Finally, learning analytics uses “social network analysis” and “trend analysis” extensively. In social network analysis learners’ online interactions are recorded to gauge their participation and engagement level. UNESCO’s 2012 report on learning analytics reports: “connections learners forge with each other and the resulting group structures correlate with more or less effective learning” (p. 6). Trend analysis, on the other hand, looks at the changes occurring in a period of time to identify areas of user interest. For trend analysis to be successful longitudinal learner records are gathered and analyzed for common occurrences.

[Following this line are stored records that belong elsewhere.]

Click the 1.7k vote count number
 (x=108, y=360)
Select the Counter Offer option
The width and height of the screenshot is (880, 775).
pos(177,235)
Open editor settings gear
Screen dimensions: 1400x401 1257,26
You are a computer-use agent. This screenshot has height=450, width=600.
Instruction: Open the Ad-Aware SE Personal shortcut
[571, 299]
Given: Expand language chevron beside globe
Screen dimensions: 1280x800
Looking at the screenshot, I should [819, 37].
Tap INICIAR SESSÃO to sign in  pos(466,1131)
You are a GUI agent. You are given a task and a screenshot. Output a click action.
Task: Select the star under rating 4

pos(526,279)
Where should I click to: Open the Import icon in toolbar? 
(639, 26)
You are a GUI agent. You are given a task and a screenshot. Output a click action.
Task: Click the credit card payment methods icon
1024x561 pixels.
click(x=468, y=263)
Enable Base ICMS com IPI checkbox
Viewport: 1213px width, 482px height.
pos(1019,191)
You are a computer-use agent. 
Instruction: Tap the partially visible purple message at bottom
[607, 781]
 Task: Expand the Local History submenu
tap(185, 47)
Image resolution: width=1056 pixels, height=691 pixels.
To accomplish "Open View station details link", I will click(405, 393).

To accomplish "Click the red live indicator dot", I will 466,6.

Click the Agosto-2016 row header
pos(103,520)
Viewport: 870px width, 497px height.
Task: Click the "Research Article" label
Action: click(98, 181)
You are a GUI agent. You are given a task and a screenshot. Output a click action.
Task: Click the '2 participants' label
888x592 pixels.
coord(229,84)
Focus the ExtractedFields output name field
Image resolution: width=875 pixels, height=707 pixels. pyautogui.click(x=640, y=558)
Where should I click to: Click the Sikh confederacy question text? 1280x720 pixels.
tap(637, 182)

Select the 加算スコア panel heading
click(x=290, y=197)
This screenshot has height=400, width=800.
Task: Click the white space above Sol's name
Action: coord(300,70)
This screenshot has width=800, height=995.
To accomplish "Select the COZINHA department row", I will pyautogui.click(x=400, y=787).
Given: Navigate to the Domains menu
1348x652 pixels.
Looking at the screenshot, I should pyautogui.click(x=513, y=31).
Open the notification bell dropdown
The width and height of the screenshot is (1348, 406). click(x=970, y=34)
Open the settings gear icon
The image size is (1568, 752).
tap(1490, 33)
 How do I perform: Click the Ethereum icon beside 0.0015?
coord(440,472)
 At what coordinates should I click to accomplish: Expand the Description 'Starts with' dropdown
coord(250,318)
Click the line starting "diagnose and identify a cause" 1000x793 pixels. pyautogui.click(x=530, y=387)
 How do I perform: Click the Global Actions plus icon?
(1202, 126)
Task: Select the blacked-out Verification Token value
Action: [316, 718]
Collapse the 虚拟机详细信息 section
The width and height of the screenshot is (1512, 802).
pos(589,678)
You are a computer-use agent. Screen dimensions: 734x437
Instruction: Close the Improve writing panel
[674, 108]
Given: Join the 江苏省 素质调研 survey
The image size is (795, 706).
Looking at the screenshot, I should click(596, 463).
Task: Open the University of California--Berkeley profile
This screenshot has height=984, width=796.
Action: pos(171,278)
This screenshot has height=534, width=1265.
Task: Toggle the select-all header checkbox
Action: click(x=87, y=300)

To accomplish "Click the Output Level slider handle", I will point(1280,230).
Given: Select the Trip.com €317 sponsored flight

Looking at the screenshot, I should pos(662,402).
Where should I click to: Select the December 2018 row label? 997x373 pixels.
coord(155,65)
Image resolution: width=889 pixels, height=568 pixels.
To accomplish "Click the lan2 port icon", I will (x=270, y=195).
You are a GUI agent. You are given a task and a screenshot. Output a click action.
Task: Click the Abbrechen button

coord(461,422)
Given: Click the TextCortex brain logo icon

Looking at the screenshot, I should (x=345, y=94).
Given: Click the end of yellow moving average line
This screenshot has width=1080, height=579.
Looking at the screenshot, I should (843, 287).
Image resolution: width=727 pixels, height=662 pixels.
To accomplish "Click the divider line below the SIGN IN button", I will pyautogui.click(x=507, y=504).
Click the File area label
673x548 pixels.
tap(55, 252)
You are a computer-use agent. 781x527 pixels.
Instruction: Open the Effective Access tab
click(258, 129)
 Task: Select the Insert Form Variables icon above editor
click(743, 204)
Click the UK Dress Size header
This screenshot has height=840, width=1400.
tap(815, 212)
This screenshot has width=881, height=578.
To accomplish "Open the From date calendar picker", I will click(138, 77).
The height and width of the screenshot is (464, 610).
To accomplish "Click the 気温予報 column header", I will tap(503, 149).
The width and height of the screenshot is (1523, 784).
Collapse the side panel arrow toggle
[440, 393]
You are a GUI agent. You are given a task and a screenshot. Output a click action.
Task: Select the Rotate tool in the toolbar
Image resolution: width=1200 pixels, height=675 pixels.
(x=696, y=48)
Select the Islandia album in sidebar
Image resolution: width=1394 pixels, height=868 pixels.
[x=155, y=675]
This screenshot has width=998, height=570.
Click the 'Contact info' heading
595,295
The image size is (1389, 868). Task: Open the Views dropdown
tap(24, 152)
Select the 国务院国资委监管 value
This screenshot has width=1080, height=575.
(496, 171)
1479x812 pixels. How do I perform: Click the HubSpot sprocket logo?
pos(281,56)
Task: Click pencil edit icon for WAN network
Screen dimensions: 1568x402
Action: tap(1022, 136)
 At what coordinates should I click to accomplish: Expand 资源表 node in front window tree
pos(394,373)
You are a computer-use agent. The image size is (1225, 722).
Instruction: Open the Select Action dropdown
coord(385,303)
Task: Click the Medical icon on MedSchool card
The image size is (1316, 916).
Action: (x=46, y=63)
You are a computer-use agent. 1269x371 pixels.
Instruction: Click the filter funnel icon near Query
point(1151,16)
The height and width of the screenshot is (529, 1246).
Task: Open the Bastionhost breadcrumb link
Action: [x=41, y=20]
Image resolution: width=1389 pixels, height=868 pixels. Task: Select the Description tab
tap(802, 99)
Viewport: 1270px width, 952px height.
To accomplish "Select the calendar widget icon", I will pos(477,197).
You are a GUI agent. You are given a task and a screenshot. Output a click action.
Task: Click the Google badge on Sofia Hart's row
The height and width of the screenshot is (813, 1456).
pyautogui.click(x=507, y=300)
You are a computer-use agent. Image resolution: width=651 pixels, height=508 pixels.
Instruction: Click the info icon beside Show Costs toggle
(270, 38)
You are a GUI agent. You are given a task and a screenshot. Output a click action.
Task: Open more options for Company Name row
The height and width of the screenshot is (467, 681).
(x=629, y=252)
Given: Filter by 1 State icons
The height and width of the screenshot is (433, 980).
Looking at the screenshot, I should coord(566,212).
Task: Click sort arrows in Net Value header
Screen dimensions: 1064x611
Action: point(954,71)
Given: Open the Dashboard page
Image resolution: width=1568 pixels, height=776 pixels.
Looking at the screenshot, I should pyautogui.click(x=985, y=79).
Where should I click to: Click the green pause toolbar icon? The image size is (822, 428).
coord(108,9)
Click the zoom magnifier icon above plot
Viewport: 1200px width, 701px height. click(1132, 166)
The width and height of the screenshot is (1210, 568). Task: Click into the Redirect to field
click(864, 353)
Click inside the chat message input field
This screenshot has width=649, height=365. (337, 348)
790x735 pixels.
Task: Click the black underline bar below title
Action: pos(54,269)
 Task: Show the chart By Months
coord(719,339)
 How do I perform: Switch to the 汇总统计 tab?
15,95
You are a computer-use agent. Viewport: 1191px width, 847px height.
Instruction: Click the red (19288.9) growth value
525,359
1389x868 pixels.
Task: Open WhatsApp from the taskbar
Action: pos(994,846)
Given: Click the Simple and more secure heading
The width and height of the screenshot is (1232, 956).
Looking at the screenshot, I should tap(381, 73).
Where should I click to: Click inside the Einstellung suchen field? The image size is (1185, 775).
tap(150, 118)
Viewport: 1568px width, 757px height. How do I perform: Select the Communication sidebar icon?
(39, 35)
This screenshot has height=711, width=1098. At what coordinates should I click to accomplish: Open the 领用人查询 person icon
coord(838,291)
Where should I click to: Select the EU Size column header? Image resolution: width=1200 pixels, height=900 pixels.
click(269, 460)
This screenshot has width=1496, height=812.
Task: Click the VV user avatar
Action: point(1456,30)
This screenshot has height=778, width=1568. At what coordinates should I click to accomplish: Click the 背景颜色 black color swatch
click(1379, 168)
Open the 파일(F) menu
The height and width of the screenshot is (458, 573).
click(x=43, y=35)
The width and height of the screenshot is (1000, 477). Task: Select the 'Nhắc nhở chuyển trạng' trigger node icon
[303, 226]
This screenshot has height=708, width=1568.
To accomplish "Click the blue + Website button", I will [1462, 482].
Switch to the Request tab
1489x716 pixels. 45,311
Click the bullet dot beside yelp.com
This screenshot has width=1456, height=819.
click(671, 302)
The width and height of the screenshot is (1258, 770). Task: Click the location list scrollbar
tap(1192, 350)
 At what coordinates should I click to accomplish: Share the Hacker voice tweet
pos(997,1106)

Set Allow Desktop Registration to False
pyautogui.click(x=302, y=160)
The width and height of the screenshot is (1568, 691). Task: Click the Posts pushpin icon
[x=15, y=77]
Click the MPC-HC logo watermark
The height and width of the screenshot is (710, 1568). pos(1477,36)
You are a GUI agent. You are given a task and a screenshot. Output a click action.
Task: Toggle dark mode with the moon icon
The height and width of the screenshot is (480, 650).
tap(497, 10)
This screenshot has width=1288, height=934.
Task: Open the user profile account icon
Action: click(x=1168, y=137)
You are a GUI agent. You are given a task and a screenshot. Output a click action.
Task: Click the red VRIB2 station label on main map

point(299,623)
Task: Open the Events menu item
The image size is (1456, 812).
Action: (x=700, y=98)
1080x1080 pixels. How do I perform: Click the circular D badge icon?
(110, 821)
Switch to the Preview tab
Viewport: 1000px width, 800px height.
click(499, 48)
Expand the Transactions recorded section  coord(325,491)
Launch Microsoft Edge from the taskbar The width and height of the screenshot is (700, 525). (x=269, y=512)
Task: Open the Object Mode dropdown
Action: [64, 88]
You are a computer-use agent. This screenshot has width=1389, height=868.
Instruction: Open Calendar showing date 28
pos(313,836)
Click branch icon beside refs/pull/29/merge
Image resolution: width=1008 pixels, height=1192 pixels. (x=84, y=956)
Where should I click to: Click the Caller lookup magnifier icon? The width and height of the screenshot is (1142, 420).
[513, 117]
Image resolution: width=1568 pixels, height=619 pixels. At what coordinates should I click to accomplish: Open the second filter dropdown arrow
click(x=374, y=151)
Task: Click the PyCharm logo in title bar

Because of the difficulty of data interpretation, attention is currently being paid to “visual” data analytics where researchers “view” the data to make sense of it. However, visualization does not only facilitate interpretation but also brings a human touch to data analysis, which is lacking in data mining research. The strength of visual data analytics lies in its capability “to expose patterns, trends and exceptions in very large heterogonous and dynamic datasets collected from complex systems” (Bienkowski, Feng and Means, 2012, p.15).

Learning Analytics Tools

As shown in Table 1, most learning analytics tools are developed in-house by individual universities to meet the specific needs of their students. The majority of these projects could be considered as ‘academic analytics’, which is a slightly different concept than learning analytics. Academic analytics are used at the institutional or regional level and benefit administrators, policy makers and government organizations. Learning analytics, on the other hand, are about course or departmental level analytics and benefit learners and faculty members (Siemens & Long, 2013). Regardless of the scope and use of findings, both academic and learning analytics use similar techniques and tools. Following is a list of free tools that could be used by online educators interested in analytics. They are summarized from simple LA tools to complex ones.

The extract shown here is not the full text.